- Recorded data
-- BEGIN --

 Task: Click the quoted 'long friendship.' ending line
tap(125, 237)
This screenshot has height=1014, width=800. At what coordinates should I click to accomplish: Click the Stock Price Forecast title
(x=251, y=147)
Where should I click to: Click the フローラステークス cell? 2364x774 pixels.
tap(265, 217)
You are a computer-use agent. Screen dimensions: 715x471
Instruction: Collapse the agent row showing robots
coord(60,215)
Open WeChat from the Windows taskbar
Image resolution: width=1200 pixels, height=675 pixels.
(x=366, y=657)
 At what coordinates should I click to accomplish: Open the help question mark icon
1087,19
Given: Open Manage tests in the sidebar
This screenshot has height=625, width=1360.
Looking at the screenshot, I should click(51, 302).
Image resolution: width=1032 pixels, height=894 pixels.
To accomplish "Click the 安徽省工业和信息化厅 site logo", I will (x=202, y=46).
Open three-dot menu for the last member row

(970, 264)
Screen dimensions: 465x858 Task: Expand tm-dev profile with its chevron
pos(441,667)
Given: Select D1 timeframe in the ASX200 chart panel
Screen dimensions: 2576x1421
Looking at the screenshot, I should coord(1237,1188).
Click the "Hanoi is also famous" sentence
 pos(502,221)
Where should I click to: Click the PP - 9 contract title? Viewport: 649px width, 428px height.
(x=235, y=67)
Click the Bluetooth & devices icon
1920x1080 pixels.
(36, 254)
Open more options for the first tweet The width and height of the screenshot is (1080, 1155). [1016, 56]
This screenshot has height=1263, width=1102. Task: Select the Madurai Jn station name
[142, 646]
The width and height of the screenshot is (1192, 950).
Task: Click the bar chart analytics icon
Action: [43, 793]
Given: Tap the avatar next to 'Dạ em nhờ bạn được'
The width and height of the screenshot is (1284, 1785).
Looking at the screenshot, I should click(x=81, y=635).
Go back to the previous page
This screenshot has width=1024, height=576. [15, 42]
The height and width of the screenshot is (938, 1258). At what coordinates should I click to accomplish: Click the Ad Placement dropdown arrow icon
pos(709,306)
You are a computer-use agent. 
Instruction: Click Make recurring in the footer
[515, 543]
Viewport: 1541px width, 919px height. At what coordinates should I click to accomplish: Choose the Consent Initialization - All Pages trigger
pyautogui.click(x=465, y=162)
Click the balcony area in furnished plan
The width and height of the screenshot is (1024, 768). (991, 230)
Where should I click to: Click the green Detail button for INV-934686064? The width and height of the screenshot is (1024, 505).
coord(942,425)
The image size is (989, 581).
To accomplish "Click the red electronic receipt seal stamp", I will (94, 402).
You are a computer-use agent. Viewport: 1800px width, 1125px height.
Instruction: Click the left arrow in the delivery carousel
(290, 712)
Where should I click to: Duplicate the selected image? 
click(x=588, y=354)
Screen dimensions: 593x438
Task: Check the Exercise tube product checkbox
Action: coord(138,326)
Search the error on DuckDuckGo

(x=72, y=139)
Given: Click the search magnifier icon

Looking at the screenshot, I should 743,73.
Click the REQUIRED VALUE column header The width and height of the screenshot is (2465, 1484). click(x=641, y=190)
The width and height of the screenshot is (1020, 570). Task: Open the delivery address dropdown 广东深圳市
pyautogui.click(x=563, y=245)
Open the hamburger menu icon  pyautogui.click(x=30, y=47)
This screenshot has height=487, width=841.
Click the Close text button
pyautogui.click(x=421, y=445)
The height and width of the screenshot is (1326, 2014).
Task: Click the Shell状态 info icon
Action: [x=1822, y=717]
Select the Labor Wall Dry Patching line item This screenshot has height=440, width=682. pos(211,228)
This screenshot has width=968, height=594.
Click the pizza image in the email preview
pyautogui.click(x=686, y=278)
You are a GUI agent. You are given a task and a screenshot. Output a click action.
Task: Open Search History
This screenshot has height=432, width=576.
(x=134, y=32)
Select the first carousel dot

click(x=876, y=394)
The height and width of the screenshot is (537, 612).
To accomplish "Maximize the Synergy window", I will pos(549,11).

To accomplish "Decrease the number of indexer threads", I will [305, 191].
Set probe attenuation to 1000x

-- END --

- Problem statement
Rewrite all of the data above, changing every "coordinates" to "position" and keeping everything else the same.

- The output
 Task: Click the quoted 'long friendship.' ending line
tap(125, 237)
This screenshot has height=1014, width=800. At what position should I click to accomplish: Click the Stock Price Forecast title
(x=251, y=147)
Where should I click to: Click the フローラステークス cell? 2364x774 pixels.
tap(265, 217)
You are a computer-use agent. Screen dimensions: 715x471
Instruction: Collapse the agent row showing robots
coord(60,215)
Open WeChat from the Windows taskbar
Image resolution: width=1200 pixels, height=675 pixels.
(x=366, y=657)
 At what position should I click to accomplish: Open the help question mark icon
1087,19
Given: Open Manage tests in the sidebar
This screenshot has height=625, width=1360.
Looking at the screenshot, I should click(51, 302).
Image resolution: width=1032 pixels, height=894 pixels.
To accomplish "Click the 安徽省工业和信息化厅 site logo", I will (x=202, y=46).
Open three-dot menu for the last member row

(970, 264)
Screen dimensions: 465x858 Task: Expand tm-dev profile with its chevron
pos(441,667)
Given: Select D1 timeframe in the ASX200 chart panel
Screen dimensions: 2576x1421
Looking at the screenshot, I should coord(1237,1188).
Click the "Hanoi is also famous" sentence
 pos(502,221)
Where should I click to: Click the PP - 9 contract title? Viewport: 649px width, 428px height.
(x=235, y=67)
Click the Bluetooth & devices icon
1920x1080 pixels.
(36, 254)
Open more options for the first tweet The width and height of the screenshot is (1080, 1155). [1016, 56]
This screenshot has height=1263, width=1102. Task: Select the Madurai Jn station name
[142, 646]
The width and height of the screenshot is (1192, 950).
Task: Click the bar chart analytics icon
Action: [43, 793]
Given: Tap the avatar next to 'Dạ em nhờ bạn được'
The width and height of the screenshot is (1284, 1785).
Looking at the screenshot, I should click(x=81, y=635).
Go back to the previous page
This screenshot has width=1024, height=576. [15, 42]
The height and width of the screenshot is (938, 1258). At what position should I click to accomplish: Click the Ad Placement dropdown arrow icon
pos(709,306)
You are a computer-use agent. 
Instruction: Click Make recurring in the footer
[515, 543]
Viewport: 1541px width, 919px height. At what position should I click to accomplish: Choose the Consent Initialization - All Pages trigger
pyautogui.click(x=465, y=162)
Click the balcony area in furnished plan
The width and height of the screenshot is (1024, 768). (991, 230)
Where should I click to: Click the green Detail button for INV-934686064? The width and height of the screenshot is (1024, 505).
coord(942,425)
The image size is (989, 581).
To accomplish "Click the red electronic receipt seal stamp", I will (94, 402).
You are a computer-use agent. Viewport: 1800px width, 1125px height.
Instruction: Click the left arrow in the delivery carousel
(290, 712)
Where should I click to: Duplicate the selected image? 
click(x=588, y=354)
Screen dimensions: 593x438
Task: Check the Exercise tube product checkbox
Action: coord(138,326)
Search the error on DuckDuckGo

(x=72, y=139)
Given: Click the search magnifier icon

Looking at the screenshot, I should 743,73.
Click the REQUIRED VALUE column header The width and height of the screenshot is (2465, 1484). click(x=641, y=190)
The width and height of the screenshot is (1020, 570). Task: Open the delivery address dropdown 广东深圳市
pyautogui.click(x=563, y=245)
Open the hamburger menu icon  pyautogui.click(x=30, y=47)
This screenshot has height=487, width=841.
Click the Close text button
pyautogui.click(x=421, y=445)
The height and width of the screenshot is (1326, 2014).
Task: Click the Shell状态 info icon
Action: [x=1822, y=717]
Select the Labor Wall Dry Patching line item This screenshot has height=440, width=682. pos(211,228)
This screenshot has width=968, height=594.
Click the pizza image in the email preview
pyautogui.click(x=686, y=278)
You are a GUI agent. You are given a task and a screenshot. Output a click action.
Task: Open Search History
This screenshot has height=432, width=576.
(x=134, y=32)
Select the first carousel dot

click(x=876, y=394)
The height and width of the screenshot is (537, 612).
To accomplish "Maximize the Synergy window", I will pos(549,11).

To accomplish "Decrease the number of indexer threads", I will [305, 191].
Set probe attenuation to 1000x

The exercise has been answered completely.